* _Text segment_
»»
Halloween or Jailonween?

18 Nov, 2012 | Niall Flynn

Culture

My Facebook newsfeed: awash with Paceña nightclub e-flyers featuring pumpkins, vampire bats and witches on broomsticks. A trip to the local supermarket and a giant skeleton dangles from the entrance alongside a temporarily erected section of rubber spiders, eyeball lollipops and fake cobwebs. Hardly something I expected in Bolivia.

October 31st arrives and the wind howls through the windowpanes of the 17th floor Bolivian Express flat. Thunder crashes and reverberates around the crater in which the magnificent city of La Paz lies; in the distance, lightning strikes the surrounding mountain peaks and the flashes illuminate El Alto and the hectically packed slopes below it. Straight out of the movies, we have the perfect conditions for a spooky Halloween party. And for Bolivians, this is exactly what Halloween is: straight out of the movies.
««
* _Problem description_
List every Halloween item the Halloween article says was on display at the local supermarket. Answer using only the Halloween article.

* _Data shown_
»»
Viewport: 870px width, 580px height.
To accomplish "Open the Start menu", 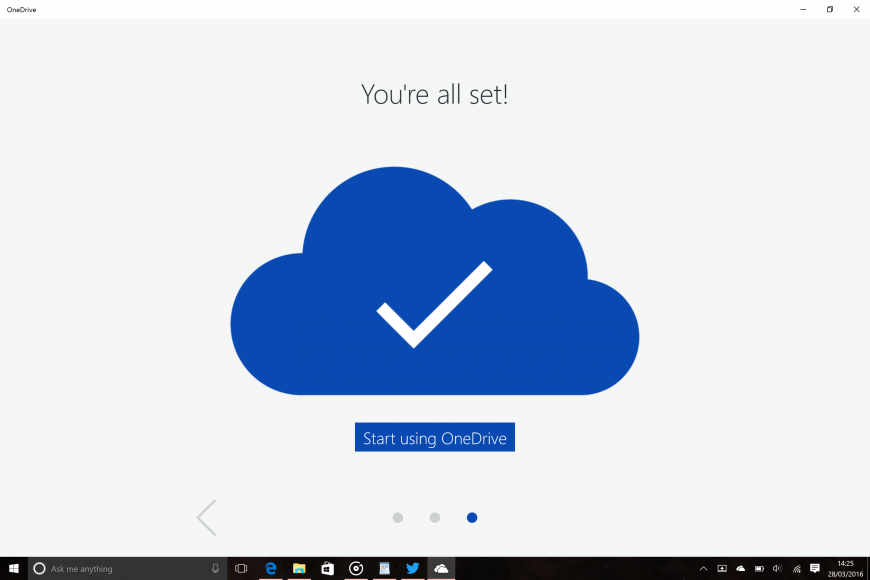I will click(14, 568).
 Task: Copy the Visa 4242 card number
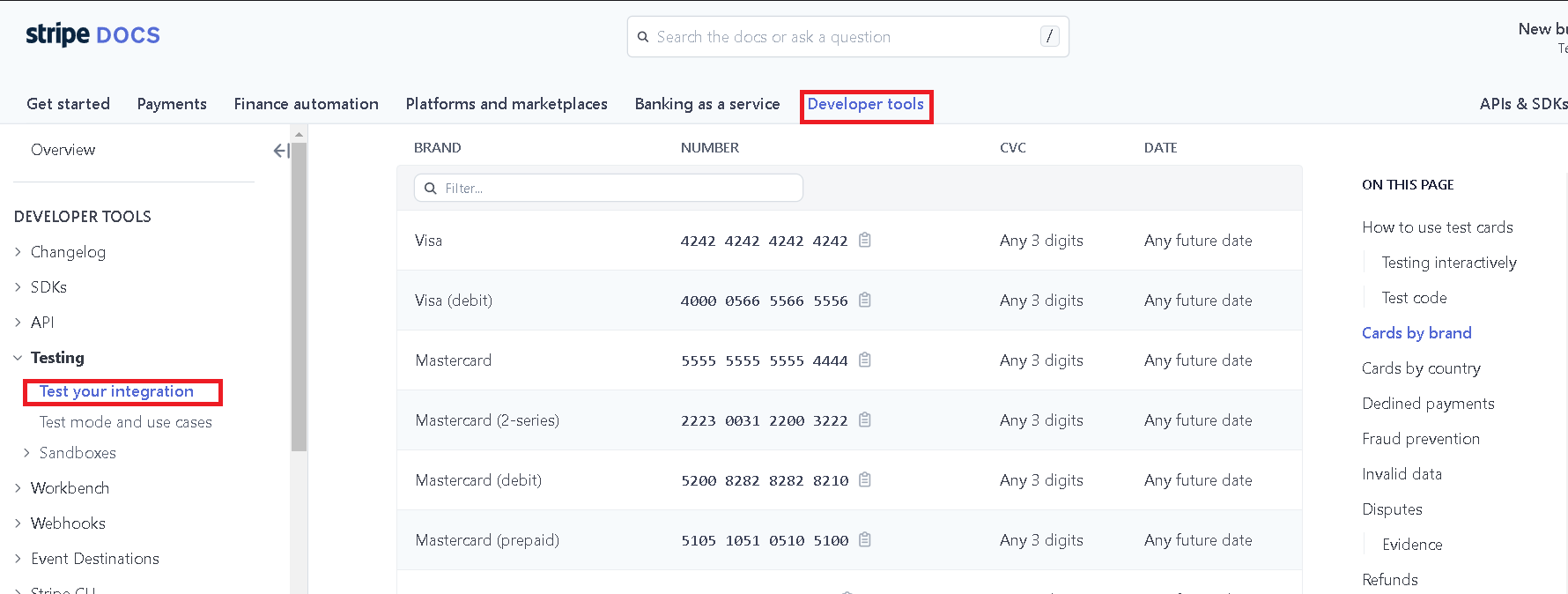pyautogui.click(x=865, y=240)
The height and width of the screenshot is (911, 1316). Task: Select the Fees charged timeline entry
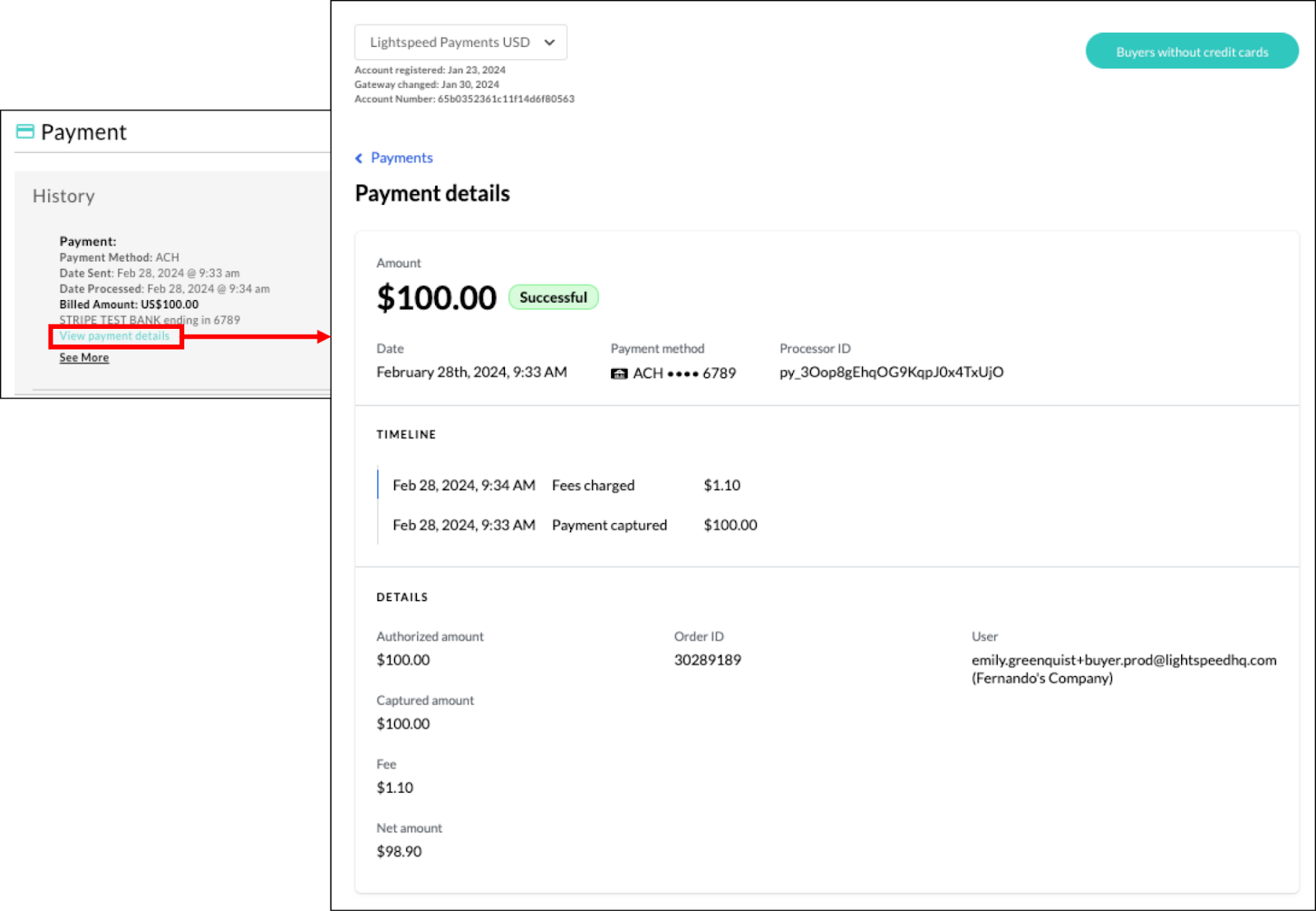593,486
««
* _Task result_
- a giant skeleton
- rubber spiders
- eyeball lollipops
- fake cobwebs